*Dataset entries:*
--*--

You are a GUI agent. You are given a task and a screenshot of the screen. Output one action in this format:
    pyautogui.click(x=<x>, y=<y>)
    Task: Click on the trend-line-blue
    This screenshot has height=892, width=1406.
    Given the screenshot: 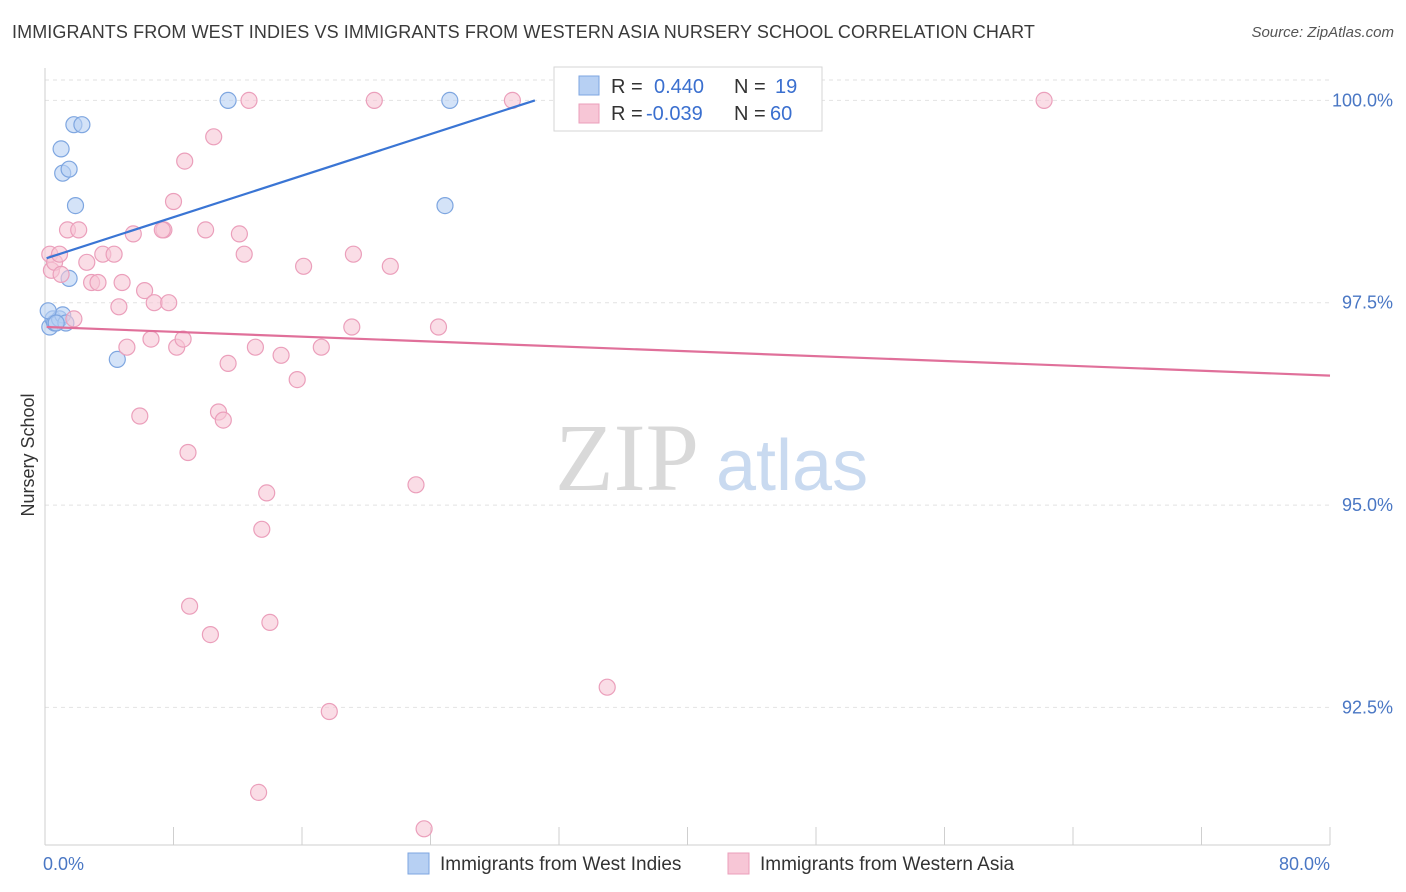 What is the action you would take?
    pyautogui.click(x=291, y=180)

--*--

*Directive:* Repeat the material word for word, from its first line through the line containing "This screenshot has".

*Output for this task:*
You are a GUI agent. You are given a task and a screenshot of the screen. Output one action in this format:
    pyautogui.click(x=<x>, y=<y>)
    Task: Click on the trend-line-blue
    This screenshot has height=892, width=1406.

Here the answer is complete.